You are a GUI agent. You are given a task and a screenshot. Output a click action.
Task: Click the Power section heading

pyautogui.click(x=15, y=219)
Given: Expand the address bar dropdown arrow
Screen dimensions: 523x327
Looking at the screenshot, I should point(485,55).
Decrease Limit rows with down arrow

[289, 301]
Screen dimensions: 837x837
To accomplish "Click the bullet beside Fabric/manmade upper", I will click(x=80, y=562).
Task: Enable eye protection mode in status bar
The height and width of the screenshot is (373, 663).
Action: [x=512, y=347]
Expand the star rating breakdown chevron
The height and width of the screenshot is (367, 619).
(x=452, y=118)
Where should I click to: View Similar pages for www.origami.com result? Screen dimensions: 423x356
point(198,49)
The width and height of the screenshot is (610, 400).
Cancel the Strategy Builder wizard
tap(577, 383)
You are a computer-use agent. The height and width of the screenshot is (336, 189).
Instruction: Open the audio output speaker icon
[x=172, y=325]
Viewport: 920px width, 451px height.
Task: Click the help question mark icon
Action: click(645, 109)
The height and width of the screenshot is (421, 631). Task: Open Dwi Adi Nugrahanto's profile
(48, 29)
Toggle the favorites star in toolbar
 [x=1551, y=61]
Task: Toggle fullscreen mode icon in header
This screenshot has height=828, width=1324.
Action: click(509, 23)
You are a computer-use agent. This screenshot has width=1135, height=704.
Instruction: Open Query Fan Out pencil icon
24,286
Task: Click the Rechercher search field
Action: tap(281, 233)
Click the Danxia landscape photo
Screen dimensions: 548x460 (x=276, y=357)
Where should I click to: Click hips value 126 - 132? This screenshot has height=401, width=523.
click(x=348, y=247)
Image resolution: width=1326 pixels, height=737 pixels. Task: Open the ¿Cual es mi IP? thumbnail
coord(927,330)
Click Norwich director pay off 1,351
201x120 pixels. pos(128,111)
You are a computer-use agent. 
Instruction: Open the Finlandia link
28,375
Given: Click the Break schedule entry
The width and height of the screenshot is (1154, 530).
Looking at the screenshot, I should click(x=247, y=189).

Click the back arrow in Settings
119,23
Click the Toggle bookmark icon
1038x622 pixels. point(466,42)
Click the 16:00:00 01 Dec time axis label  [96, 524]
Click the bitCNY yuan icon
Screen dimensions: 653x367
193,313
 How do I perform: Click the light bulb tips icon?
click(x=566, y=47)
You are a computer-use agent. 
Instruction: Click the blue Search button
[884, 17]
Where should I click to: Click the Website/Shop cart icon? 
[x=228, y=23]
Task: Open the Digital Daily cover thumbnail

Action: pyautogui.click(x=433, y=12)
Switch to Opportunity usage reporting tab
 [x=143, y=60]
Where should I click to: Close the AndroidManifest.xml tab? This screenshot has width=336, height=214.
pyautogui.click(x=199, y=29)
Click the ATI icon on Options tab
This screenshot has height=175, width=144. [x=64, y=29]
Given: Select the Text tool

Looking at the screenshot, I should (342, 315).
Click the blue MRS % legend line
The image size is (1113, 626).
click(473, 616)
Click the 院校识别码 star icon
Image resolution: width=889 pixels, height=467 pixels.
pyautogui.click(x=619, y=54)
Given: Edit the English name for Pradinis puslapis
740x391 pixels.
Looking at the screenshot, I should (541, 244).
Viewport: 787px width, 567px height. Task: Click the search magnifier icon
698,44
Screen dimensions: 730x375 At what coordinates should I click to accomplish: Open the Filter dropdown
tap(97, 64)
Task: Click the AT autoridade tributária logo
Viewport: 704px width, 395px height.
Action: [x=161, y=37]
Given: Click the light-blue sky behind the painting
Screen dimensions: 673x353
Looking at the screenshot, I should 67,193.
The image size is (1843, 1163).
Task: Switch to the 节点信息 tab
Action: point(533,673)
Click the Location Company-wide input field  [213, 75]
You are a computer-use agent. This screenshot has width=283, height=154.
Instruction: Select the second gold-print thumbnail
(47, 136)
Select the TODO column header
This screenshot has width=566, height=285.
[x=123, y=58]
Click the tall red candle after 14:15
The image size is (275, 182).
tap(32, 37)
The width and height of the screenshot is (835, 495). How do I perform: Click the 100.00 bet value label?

# # # # # # #

TRY IT: Return every line of the material above exactly.

FINISHED TASK:
You are a GUI agent. You are given a task and a screenshot. Output a click action.
Task: Click the Power section heading

pyautogui.click(x=15, y=219)
Given: Expand the address bar dropdown arrow
Screen dimensions: 523x327
Looking at the screenshot, I should point(485,55).
Decrease Limit rows with down arrow

[289, 301]
Screen dimensions: 837x837
To accomplish "Click the bullet beside Fabric/manmade upper", I will click(x=80, y=562).
Task: Enable eye protection mode in status bar
The height and width of the screenshot is (373, 663).
Action: [x=512, y=347]
Expand the star rating breakdown chevron
The height and width of the screenshot is (367, 619).
(x=452, y=118)
Where should I click to: View Similar pages for www.origami.com result? Screen dimensions: 423x356
point(198,49)
The width and height of the screenshot is (610, 400).
Cancel the Strategy Builder wizard
tap(577, 383)
You are a computer-use agent. The height and width of the screenshot is (336, 189).
Instruction: Open the audio output speaker icon
[x=172, y=325]
Viewport: 920px width, 451px height.
Task: Click the help question mark icon
Action: click(645, 109)
The height and width of the screenshot is (421, 631). Task: Open Dwi Adi Nugrahanto's profile
(48, 29)
Toggle the favorites star in toolbar
 [x=1551, y=61]
Task: Toggle fullscreen mode icon in header
This screenshot has height=828, width=1324.
Action: click(509, 23)
You are a computer-use agent. This screenshot has width=1135, height=704.
Instruction: Open Query Fan Out pencil icon
24,286
Task: Click the Rechercher search field
Action: tap(281, 233)
Click the Danxia landscape photo
Screen dimensions: 548x460 (x=276, y=357)
Where should I click to: Click hips value 126 - 132? This screenshot has height=401, width=523.
click(x=348, y=247)
Image resolution: width=1326 pixels, height=737 pixels. Task: Open the ¿Cual es mi IP? thumbnail
coord(927,330)
Click Norwich director pay off 1,351
201x120 pixels. pos(128,111)
You are a computer-use agent. 
Instruction: Open the Finlandia link
28,375
Given: Click the Break schedule entry
The width and height of the screenshot is (1154, 530).
Looking at the screenshot, I should click(x=247, y=189).

Click the back arrow in Settings
119,23
Click the Toggle bookmark icon
1038x622 pixels. point(466,42)
Click the 16:00:00 01 Dec time axis label  [96, 524]
Click the bitCNY yuan icon
Screen dimensions: 653x367
193,313
 How do I perform: Click the light bulb tips icon?
click(x=566, y=47)
You are a computer-use agent. 
Instruction: Click the blue Search button
[884, 17]
Where should I click to: Click the Website/Shop cart icon? 
[x=228, y=23]
Task: Open the Digital Daily cover thumbnail

Action: pyautogui.click(x=433, y=12)
Switch to Opportunity usage reporting tab
 [x=143, y=60]
Where should I click to: Close the AndroidManifest.xml tab? This screenshot has width=336, height=214.
pyautogui.click(x=199, y=29)
Click the ATI icon on Options tab
This screenshot has height=175, width=144. [x=64, y=29]
Given: Select the Text tool

Looking at the screenshot, I should (342, 315).
Click the blue MRS % legend line
The image size is (1113, 626).
click(473, 616)
Click the 院校识别码 star icon
Image resolution: width=889 pixels, height=467 pixels.
pyautogui.click(x=619, y=54)
Given: Edit the English name for Pradinis puslapis
740x391 pixels.
Looking at the screenshot, I should (541, 244).
Viewport: 787px width, 567px height. Task: Click the search magnifier icon
698,44
Screen dimensions: 730x375 At what coordinates should I click to accomplish: Open the Filter dropdown
tap(97, 64)
Task: Click the AT autoridade tributária logo
Viewport: 704px width, 395px height.
Action: [x=161, y=37]
Given: Click the light-blue sky behind the painting
Screen dimensions: 673x353
Looking at the screenshot, I should 67,193.
The image size is (1843, 1163).
Task: Switch to the 节点信息 tab
Action: point(533,673)
Click the Location Company-wide input field  [213, 75]
You are a computer-use agent. This screenshot has width=283, height=154.
Instruction: Select the second gold-print thumbnail
(47, 136)
Select the TODO column header
This screenshot has width=566, height=285.
[x=123, y=58]
Click the tall red candle after 14:15
The image size is (275, 182).
tap(32, 37)
The width and height of the screenshot is (835, 495). How do I perform: Click the 100.00 bet value label?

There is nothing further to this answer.